Les obligations d'État, qui ont augmenté en même temps que les actions à la fin de l'année dernière, sont "assez bien évaluées pour le moment", a déclaré M. Siviter d'Invesco, ajoutant qu'il chercherait à acheter si les rendements augmentaient.

Les rendements des obligations du Trésor américain à 10 ans, qui diminuent lorsque le prix de la dette augmente, sont inférieurs de 110 points de base aux sommets atteints en octobre, tandis que les équivalents allemands sont en baisse de 85 points de base.

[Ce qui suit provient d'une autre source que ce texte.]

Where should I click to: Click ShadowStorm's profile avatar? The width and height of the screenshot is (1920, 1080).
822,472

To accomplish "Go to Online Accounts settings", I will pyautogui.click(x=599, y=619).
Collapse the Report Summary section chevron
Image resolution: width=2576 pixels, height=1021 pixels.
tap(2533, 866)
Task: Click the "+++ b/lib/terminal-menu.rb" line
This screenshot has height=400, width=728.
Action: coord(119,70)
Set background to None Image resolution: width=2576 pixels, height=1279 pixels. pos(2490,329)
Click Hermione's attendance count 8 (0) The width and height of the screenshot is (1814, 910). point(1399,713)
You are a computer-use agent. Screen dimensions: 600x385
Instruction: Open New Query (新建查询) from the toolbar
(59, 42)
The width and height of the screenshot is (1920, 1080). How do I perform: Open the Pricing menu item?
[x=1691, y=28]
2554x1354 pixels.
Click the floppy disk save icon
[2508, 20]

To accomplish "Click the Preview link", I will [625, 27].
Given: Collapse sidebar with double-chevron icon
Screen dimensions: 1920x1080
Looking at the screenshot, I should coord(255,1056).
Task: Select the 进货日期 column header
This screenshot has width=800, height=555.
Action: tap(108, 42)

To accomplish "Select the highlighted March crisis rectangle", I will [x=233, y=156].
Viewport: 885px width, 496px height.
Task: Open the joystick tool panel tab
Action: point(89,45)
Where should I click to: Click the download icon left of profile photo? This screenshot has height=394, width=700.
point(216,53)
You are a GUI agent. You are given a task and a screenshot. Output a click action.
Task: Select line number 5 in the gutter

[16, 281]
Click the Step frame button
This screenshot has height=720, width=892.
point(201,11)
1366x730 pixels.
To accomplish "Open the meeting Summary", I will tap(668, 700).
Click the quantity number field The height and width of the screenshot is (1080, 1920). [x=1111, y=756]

Les rendements des gilts britanniques à deux ans, qui s'échangent à 4,23 %, sont largement inférieurs aux pics d'environ 5,5 % atteints l'année dernière.

Les banques centrales ont "abandonné leur tendance au resserrement", a déclaré Althea Spinozzi, stratège senior pour les revenus fixes chez Saxo Bank, ajoutant que "les obligations ne peuvent pas se redresser davantage car nous ne savons pas quand les réductions de taux commenceront".

CATALYSEUR ?

Les principales banques centrales surveillant désormais de près les données économiques avant de prendre leurs prochaines mesures, les marchés sont à la merci de l'évolution de l'inflation.

"Tout dépendra de l'inflation et des données sur l'emploi, à moins que quelque chose d'imprévu ne se produise", a déclaré Ed Hutchings, responsable des taux chez Aviva Investors, en faisant référence à des événements tels qu'une escalade potentielle au Moyen-Orient ou des risques systémiques pour les banques régionales américaines.

À plus long terme, M. Hutchings privilégie les obligations britanniques par rapport aux marchés obligataires des États-Unis et de la zone euro, où d'autres réductions sont prévues, ce qui accroît le risque de liquidation si les prévisions s'avèrent incorrectes.

Les marchés prévoient environ 145 points de base d'assouplissement de la part de la Fed et de la BCE d'ici la fin de l'année, contre un peu plus de 100 points de base de la part de la BoE.

Les conditions financières, qui reflètent globalement la facilité avec laquelle les entreprises et les ménages peuvent emprunter de l'argent, se sont assouplies et sont devenues une priorité pour les banquiers centraux qui décident du moment où ils vont procéder à des baisses de taux, ont déclaré les investisseurs.

"La BoE a peut-être tiré les leçons de la Fed à l'automne, où le fait d'approuver les prix du marché est perçu comme un message dovish, ce qui entraîne une hausse des taux, qui rend le retour de l'inflation à l'objectif encore plus difficile", a déclaré Mike Riddle, responsable de l'analyse macroéconomique des titres à revenu fixe non contraints chez Allianz Global Investors.